Late evening, and I took a long walk back to my afternoon’s haunts. I got harmonized again at the Pantheon (put the Pieta in there, and I would set up camp), forgot to throw coins in the Fountain for the third time, then set out for the Spanish Steps. These Steps seem to be a happening place where nothing much happens. Among others, Byron and Shelley hung out there, and it is quite the place for romance—at least, so they say: Mick and I wouldn’t know. I was reading about a church in the area where a certain lady saint’s body is buried; which is fine, but the next part got to me: her head is buried in another church about 60 miles away in Siena. I don’t know about you or the topless lady, but that doesn’t seem quite right to me: the heart; a lung or two, maybe; the liver perhaps; or even a big toe—but come on, let me keep my head; I lost it enough in life.
As an aside, the place is called the Spanish Steps because the Spanish embassy used to be there.

Day Four -- Forum or Againstum

Today I saw so many ruins I’m beginning to feel like one, especially my legs. I took in—or made a valiant effort to—the Coliseum, the Palatine Hill, and the Forum. One thing that strikes me about these kinds of sites is the contrast between the ancient ruins and the incredibly cheap (in the most pejorative sense of the word) wares sold in the souvenir stands. Certainly they are no worse than the ones at, say Fisherman’s Wharf in San Francisco; but to me they strike a much more jarring note. It seems that there should be some things that aren’t part of the general circus—maximus or not. On the other hand, I suppose that everybody needs to make a euro.

The Coliseum is about as familiar a landmark as there is. What most pictures don’t show are the throngs of people and the location in downtown Rome with its constant traffic. The façade of this amazing building is about as imposing as it gets, but I was somewhat surprised at the size of the interior. While not exactly intimate, it does seem a bit cramped. Possibly it’s those towering walls, or maybe our modern gargantuan stadiums have spoiled us. By the way, my guidebook tells me that no Christians were likely thrown to the lions at this venue—the Circus Maximus crowd was more into that kind of thing.

The Palatine Hill is a vast, almost completely ruined palace complex. While there are a few walls, a large sunken garden or amphitheater, and a few restorations, it’s very hard to get a handle on what it all must have looked like. I wouldn’t skip it, but it might be good to lower one’s expectations, at least in terms of grandeur.

Ah, but the Forum! What a magnificent jumble of arches, columns, walls, temples, and assorted other ruins: standing, broken, fallen, leaning—and located in a sloping little valley in the middle of downtown Rome. The only thing that might be said against it is that, perhaps, it looks too much like the set for a Raiders of the Lost Ark type of movie. If it weren’t so real, it would look faux. However, I was in my element; I love ruins, the more so as I get older and come to resemble one. Give me four roofless walls and a dirt or grass floor over almost any intact edifice—the Pantheon excepted.

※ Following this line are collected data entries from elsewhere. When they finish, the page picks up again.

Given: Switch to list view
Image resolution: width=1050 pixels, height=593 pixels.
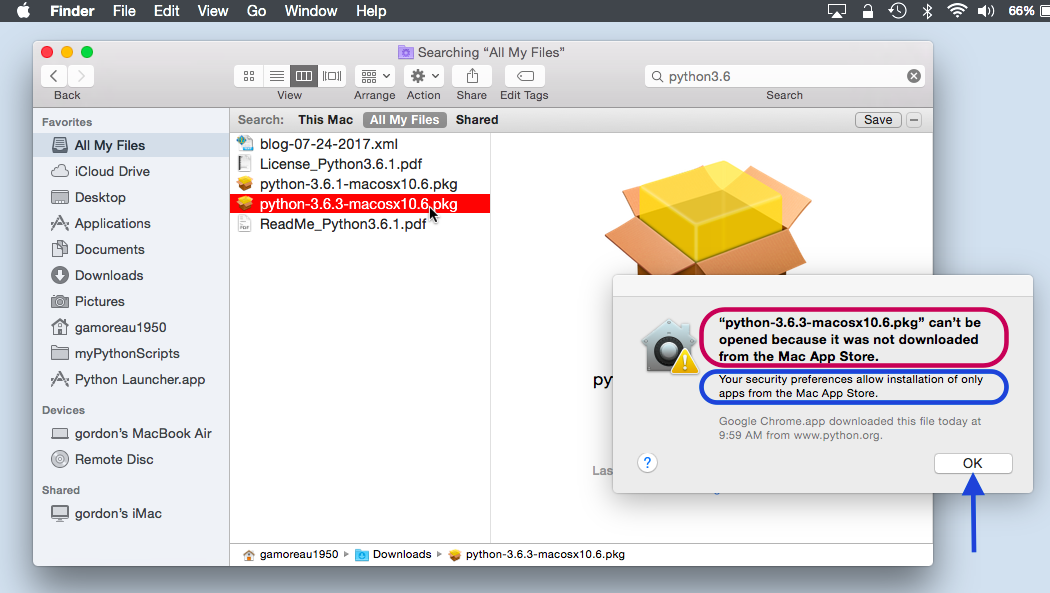Looking at the screenshot, I should 276,75.
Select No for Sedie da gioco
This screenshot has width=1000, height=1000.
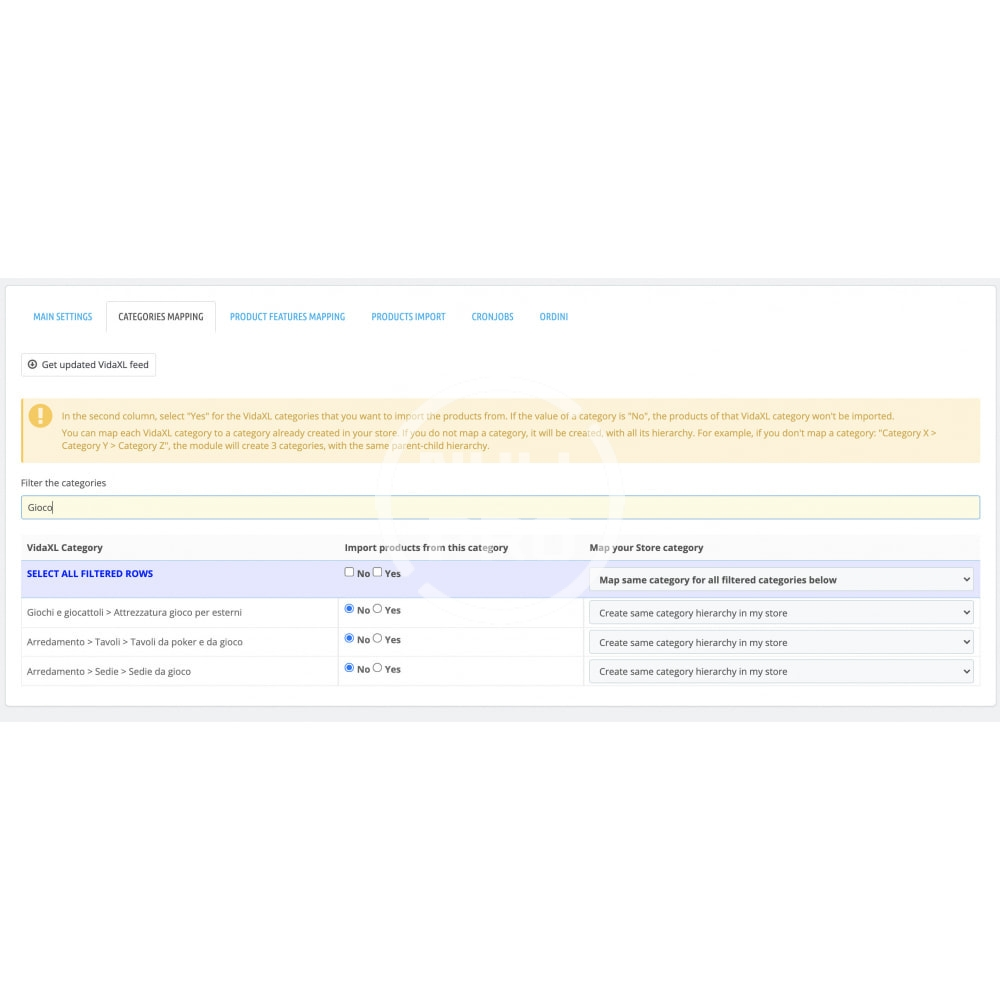pos(349,668)
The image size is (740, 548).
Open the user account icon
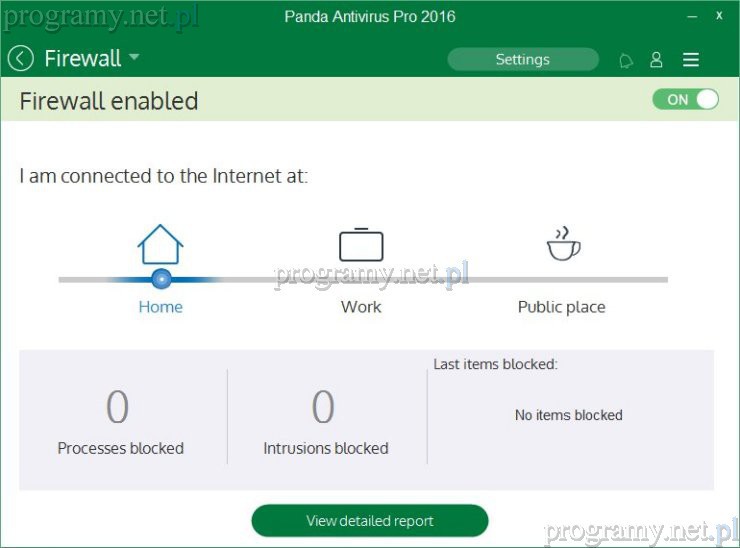click(656, 60)
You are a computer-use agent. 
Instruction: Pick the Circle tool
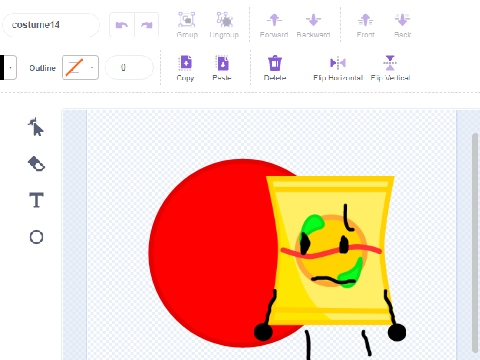click(x=36, y=237)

Later, back at the hotel, I made arrangements for a trip to Naples and Pompeii on Sunday—my last day.

Day Five -- Ashes, Ashes, All Fall Down

I wanted to see something of Italy besides Rome and thought that the one hundred and fifty mile trip to Naples and Pompeii would provide a nice day trip. I certainly hadn’t “done” Rome, but I had made a start; and I had a hankering to see the countryside and another town. Because of transportation logistics and time, I broke down and took a guided tour. We left Rome around 7:30 a.m. Outside the city the terrain at times reminded me of northern California, treeless, rolling hills turning green with springtime. In other places it was more of an eastern U.S. motif with deciduous trees just beginning to leaf out. At other times it was just itself, slightly foreign, but not exotically so.

About halfway to Naples, we passed the Full Monty Casino, Italy’s most notorious gambling establishment where for entertainment strippers disrobe to the accompaniment of detonating bombs—wait, wait; I’m confusing that with Montecassino, the bombed-out Benedictine monastery where robed monks chant and pray—a natural mistake. This large, white complex of buildings is quite a sight on quite a site, sitting on a fortress-like rugged hill with snow-covered mountains in the background. It has been completely rebuilt as it was held by the Germans in WWII and bombed to smithereens by the Allies.

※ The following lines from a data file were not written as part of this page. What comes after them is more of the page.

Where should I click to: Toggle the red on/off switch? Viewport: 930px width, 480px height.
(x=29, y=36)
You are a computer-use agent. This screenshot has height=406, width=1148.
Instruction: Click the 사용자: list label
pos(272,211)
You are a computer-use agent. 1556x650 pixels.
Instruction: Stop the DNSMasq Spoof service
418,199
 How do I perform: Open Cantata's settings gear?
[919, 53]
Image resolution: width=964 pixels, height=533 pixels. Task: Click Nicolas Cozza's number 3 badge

Naples, according to my limited observation, consists entirely of apartment buildings and traffic. Apparently there’s a city ordinance that requires the citizens to have at least one piece of laundry hanging from their balconies at all times—or maybe it’s their flag. The setting is magnificent: Vesuvius looms in the background, and the Mediterranean, encasing the Isle of Capri, sparkles in the foreground. There are steep hills; the city is somewhat like Sausalito, a Californian hillside, bayside town, on steroids. Vesuvius, while a hulking, slightly malevolent presence, is actually a rather ordinary pile of dirt. It resembles a giant carbuncle more than anything else, scabbed over but still unhealed.

We finally rolled into Pompeii around 12:30 and had lunch at a no star restaurant. If this establishment could make it into a guidebook, it would have to be represented by a black hole. I sat with two delightful Japanese ladies, a mother and daughter. They spoke barely passable English, and my Japanese consists of sayonara, but we somehow managed to exchange views on the state of the world, our cultural differences, education, travel, and grandchildren.

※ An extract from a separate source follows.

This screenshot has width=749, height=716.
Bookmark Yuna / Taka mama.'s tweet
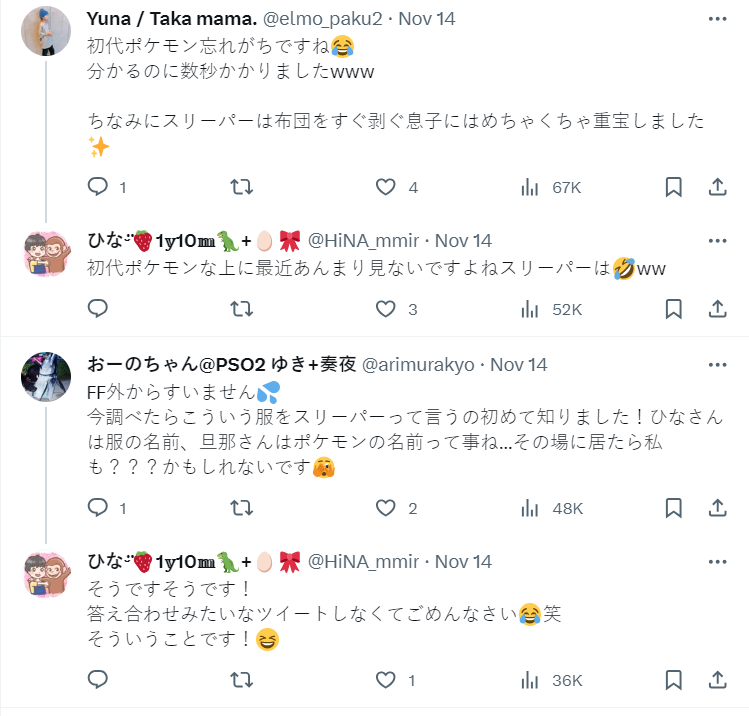[674, 187]
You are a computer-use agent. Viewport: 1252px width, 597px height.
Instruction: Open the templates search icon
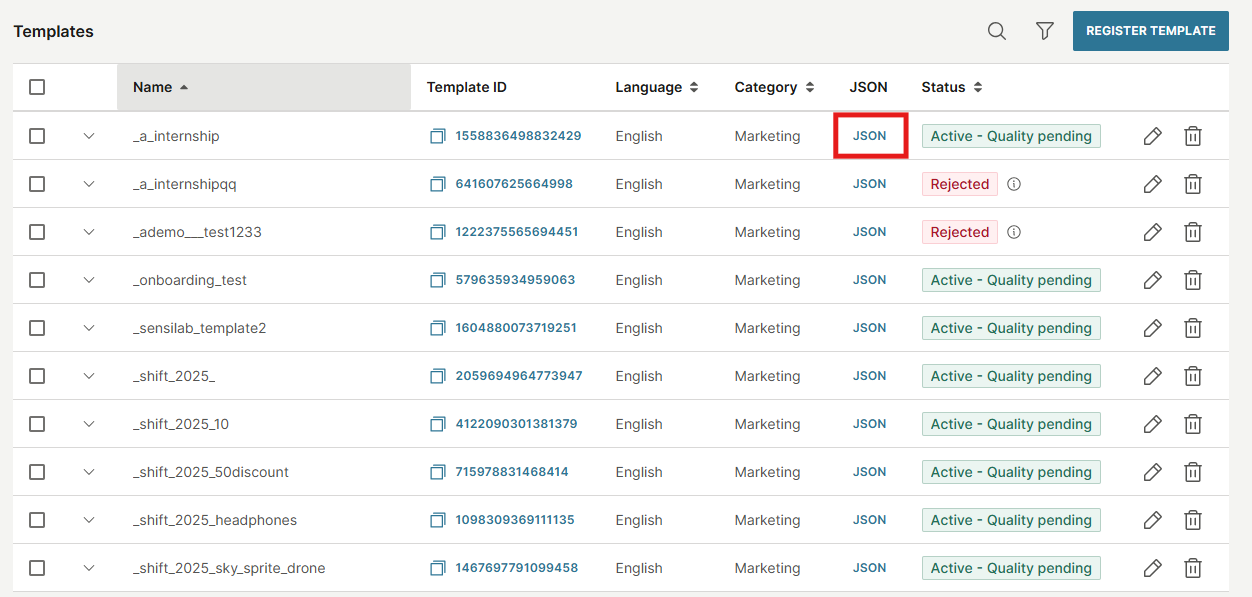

Pompeii is a definite “don’t miss it if you’re in the neighborhood, or even if you’re not” kind of place. Six miles from the volcano, it was a trading center of some 20,000 souls. Some two thousand of them were re-souled when Vesuvius blew its cool in August of A.D. 79. Much of the city has been excavated, and the ruins (my kind of town) are well preserved; at least the streets and first floors. Twenty-five feet of ash collapsed the roofs and second stories. If our guide’s site selections were any indication, every other building was either a brothel or a bakery. By the way, how old were you when you learned that a brothel isn’t an establishment that serves light soups to ill people? Luckily, I found out a few weeks before I left; otherwise it might have gotten embarrassing: “Excuse me, Mr. Guide, why did the Pompeiians eat so much bread and zuppa?”

By far the most poignant remains were the plaster casts made from people who were found in the positions where the ash felled them. Some lie in a fetal position, others are sprawled out as if caught running. For me, the most affecting was a small boy huddled, as if in a doorway, head down and arms hugging drawn up knees—resigned, it seems, to his fate and a future of millions of strangers contemplating his last moments. Don’t miss Pompeii: it’s haunted, but in a good way by ordinary people who were going about their daily lives.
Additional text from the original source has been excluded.